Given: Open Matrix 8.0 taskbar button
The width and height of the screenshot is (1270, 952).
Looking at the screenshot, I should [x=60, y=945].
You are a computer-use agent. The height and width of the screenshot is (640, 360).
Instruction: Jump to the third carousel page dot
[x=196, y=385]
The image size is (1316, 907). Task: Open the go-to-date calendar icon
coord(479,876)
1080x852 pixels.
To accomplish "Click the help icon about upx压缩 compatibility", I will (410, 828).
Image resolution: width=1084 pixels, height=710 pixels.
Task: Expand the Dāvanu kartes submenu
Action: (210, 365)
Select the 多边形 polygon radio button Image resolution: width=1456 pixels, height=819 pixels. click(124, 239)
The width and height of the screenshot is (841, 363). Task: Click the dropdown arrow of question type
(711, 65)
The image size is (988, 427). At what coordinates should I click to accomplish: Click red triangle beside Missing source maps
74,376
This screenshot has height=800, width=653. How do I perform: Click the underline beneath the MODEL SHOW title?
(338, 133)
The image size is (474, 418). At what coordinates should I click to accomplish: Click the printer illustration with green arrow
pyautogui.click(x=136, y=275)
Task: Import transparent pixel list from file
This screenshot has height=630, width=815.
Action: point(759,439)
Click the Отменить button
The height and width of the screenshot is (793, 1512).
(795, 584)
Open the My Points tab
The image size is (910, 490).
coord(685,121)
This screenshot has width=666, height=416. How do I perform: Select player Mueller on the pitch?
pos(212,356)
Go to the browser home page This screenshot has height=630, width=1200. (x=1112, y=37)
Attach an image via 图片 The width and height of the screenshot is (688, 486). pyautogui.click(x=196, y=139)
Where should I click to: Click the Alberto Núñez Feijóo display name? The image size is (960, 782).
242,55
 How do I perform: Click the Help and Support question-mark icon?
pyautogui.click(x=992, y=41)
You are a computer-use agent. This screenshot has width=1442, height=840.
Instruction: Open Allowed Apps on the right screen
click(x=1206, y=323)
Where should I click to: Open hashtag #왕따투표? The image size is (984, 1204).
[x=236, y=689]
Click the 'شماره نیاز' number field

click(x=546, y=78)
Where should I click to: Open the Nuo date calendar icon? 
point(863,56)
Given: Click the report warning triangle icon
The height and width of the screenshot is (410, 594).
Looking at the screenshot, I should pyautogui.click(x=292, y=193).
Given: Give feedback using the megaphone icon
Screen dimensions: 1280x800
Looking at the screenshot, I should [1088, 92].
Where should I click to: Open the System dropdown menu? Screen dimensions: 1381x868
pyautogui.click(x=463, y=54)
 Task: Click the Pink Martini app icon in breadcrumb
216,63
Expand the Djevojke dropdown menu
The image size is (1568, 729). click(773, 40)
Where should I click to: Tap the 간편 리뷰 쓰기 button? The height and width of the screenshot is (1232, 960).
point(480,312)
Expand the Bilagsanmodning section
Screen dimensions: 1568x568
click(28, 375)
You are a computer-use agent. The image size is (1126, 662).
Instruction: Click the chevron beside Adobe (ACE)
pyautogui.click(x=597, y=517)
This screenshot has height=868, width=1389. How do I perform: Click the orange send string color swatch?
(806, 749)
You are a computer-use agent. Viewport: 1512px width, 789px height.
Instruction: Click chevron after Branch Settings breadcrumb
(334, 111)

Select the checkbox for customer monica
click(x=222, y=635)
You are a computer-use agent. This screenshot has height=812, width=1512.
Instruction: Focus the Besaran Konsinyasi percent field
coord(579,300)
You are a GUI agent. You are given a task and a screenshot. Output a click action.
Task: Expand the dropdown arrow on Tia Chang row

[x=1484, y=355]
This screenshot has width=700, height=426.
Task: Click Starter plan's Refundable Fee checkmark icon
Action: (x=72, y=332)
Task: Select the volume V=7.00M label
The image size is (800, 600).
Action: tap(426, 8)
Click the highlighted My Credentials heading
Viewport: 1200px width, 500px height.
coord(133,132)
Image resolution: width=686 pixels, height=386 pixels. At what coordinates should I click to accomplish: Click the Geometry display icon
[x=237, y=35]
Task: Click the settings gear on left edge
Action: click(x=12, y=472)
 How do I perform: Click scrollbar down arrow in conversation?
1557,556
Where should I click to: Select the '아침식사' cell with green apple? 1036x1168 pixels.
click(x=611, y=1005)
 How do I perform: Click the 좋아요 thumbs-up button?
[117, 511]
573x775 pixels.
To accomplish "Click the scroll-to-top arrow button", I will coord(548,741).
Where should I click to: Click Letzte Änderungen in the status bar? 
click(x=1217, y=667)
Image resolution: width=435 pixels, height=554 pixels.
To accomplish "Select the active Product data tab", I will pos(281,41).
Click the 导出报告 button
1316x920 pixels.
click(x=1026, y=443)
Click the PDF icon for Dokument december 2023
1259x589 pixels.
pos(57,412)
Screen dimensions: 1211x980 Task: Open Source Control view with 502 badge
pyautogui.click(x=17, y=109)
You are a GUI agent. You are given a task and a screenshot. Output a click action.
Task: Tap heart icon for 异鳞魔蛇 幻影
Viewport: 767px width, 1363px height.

● **AIM**:
Rewrite the items above, replacing "How do I perform" with "How can I perform" everywhere it appears and leaving everything else unchanged.

● **WRITTEN REPLY**:
Given: Open Matrix 8.0 taskbar button
The width and height of the screenshot is (1270, 952).
Looking at the screenshot, I should [x=60, y=945].
You are a computer-use agent. The height and width of the screenshot is (640, 360).
Instruction: Jump to the third carousel page dot
[x=196, y=385]
The image size is (1316, 907). Task: Open the go-to-date calendar icon
coord(479,876)
1080x852 pixels.
To accomplish "Click the help icon about upx压缩 compatibility", I will (410, 828).
Image resolution: width=1084 pixels, height=710 pixels.
Task: Expand the Dāvanu kartes submenu
Action: (210, 365)
Select the 多边形 polygon radio button Image resolution: width=1456 pixels, height=819 pixels. click(124, 239)
The width and height of the screenshot is (841, 363). Task: Click the dropdown arrow of question type
(711, 65)
The image size is (988, 427). At what coordinates should I click to accomplish: Click red triangle beside Missing source maps
74,376
This screenshot has height=800, width=653. How can I perform: Click the underline beneath the MODEL SHOW title?
(338, 133)
The image size is (474, 418). At what coordinates should I click to accomplish: Click the printer illustration with green arrow
pyautogui.click(x=136, y=275)
Task: Import transparent pixel list from file
This screenshot has height=630, width=815.
Action: point(759,439)
Click the Отменить button
The height and width of the screenshot is (793, 1512).
(795, 584)
Open the My Points tab
The image size is (910, 490).
coord(685,121)
This screenshot has width=666, height=416. How can I perform: Select player Mueller on the pitch?
pos(212,356)
Go to the browser home page This screenshot has height=630, width=1200. (x=1112, y=37)
Attach an image via 图片 The width and height of the screenshot is (688, 486). pyautogui.click(x=196, y=139)
Where should I click to: Click the Alberto Núñez Feijóo display name? The image size is (960, 782).
242,55
 How can I perform: Click the Help and Support question-mark icon?
pyautogui.click(x=992, y=41)
You are a computer-use agent. This screenshot has width=1442, height=840.
Instruction: Open Allowed Apps on the right screen
click(x=1206, y=323)
Where should I click to: Open hashtag #왕따투표? The image size is (984, 1204).
[x=236, y=689]
Click the 'شماره نیاز' number field

click(x=546, y=78)
Where should I click to: Open the Nuo date calendar icon? 
point(863,56)
Given: Click the report warning triangle icon
The height and width of the screenshot is (410, 594).
Looking at the screenshot, I should pyautogui.click(x=292, y=193).
Given: Give feedback using the megaphone icon
Screen dimensions: 1280x800
Looking at the screenshot, I should [1088, 92].
Where should I click to: Open the System dropdown menu? Screen dimensions: 1381x868
pyautogui.click(x=463, y=54)
 Task: Click the Pink Martini app icon in breadcrumb
216,63
Expand the Djevojke dropdown menu
The image size is (1568, 729). click(773, 40)
Where should I click to: Tap the 간편 리뷰 쓰기 button? The height and width of the screenshot is (1232, 960).
point(480,312)
Expand the Bilagsanmodning section
Screen dimensions: 1568x568
click(28, 375)
You are a computer-use agent. The image size is (1126, 662).
Instruction: Click the chevron beside Adobe (ACE)
pyautogui.click(x=597, y=517)
This screenshot has height=868, width=1389. How can I perform: Click the orange send string color swatch?
(806, 749)
You are a computer-use agent. Viewport: 1512px width, 789px height.
Instruction: Click chevron after Branch Settings breadcrumb
(334, 111)

Select the checkbox for customer monica
click(x=222, y=635)
You are a computer-use agent. This screenshot has height=812, width=1512.
Instruction: Focus the Besaran Konsinyasi percent field
coord(579,300)
You are a GUI agent. You are given a task and a screenshot. Output a click action.
Task: Expand the dropdown arrow on Tia Chang row

[x=1484, y=355]
This screenshot has width=700, height=426.
Task: Click Starter plan's Refundable Fee checkmark icon
Action: (x=72, y=332)
Task: Select the volume V=7.00M label
The image size is (800, 600).
Action: tap(426, 8)
Click the highlighted My Credentials heading
Viewport: 1200px width, 500px height.
coord(133,132)
Image resolution: width=686 pixels, height=386 pixels. At what coordinates should I click to accomplish: Click the Geometry display icon
[x=237, y=35]
Task: Click the settings gear on left edge
Action: click(x=12, y=472)
 How can I perform: Click scrollbar down arrow in conversation?
1557,556
Where should I click to: Select the '아침식사' cell with green apple? 1036x1168 pixels.
click(x=611, y=1005)
 How can I perform: Click the 좋아요 thumbs-up button?
[117, 511]
573x775 pixels.
To accomplish "Click the scroll-to-top arrow button", I will coord(548,741).
Where should I click to: Click Letzte Änderungen in the status bar? 
click(x=1217, y=667)
Image resolution: width=435 pixels, height=554 pixels.
To accomplish "Select the active Product data tab", I will pos(281,41).
Click the 导出报告 button
1316x920 pixels.
click(x=1026, y=443)
Click the PDF icon for Dokument december 2023
1259x589 pixels.
pos(57,412)
Screen dimensions: 1211x980 Task: Open Source Control view with 502 badge
pyautogui.click(x=17, y=109)
You are a GUI agent. You are given a task and a screenshot. Output a click action.
Task: Tap heart icon for 异鳞魔蛇 幻影
Viewport: 767px width, 1363px height.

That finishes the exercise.